Thank you so much for including our
family in your spotlight!  Ty and I have been married for 10 years after
being college sweethearts.  We live in Minneapolis with our beautiful
1-year old daughter, Leah, who has spina bifida.  Spina bifida is a neural
tube defect that affected the way her spine was formed when she was just a 4-6
week old fetus.  The area where the defect actually occurs is called the
lesion, and Leah’s lesion happens around the Lumbar-2 vertebrae, right in the
middle of her back.  It means that her nerves below the lesion are damaged
and it’s why she doesn’t have feeling or movement below her hips.  SB also
causes hydrocephalus, which is a build-up of fluid in her brain.  It
sounds scary and can cause brain damage if it isn’t treated, but luckily her is
managed with a shunt.  Most days we don’t even think about it.
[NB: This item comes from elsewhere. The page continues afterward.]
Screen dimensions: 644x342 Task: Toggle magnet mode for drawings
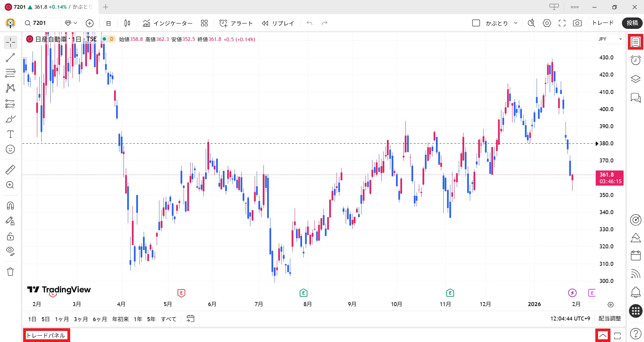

Because her legs don’t have feeling or movement, she gets around by
either crawling or rolling in her wheelchair.  None of this has affected
how happy or smart or funny or incredible she is.  I keep a blog and
welcome visitors to learn more about us and Leah and to see just how normal
life is: http://leahs-sb-journey.blogspot.com/
***************
Miggy:
Hi Jen!  Thank you so much for participating in today’s spotlight.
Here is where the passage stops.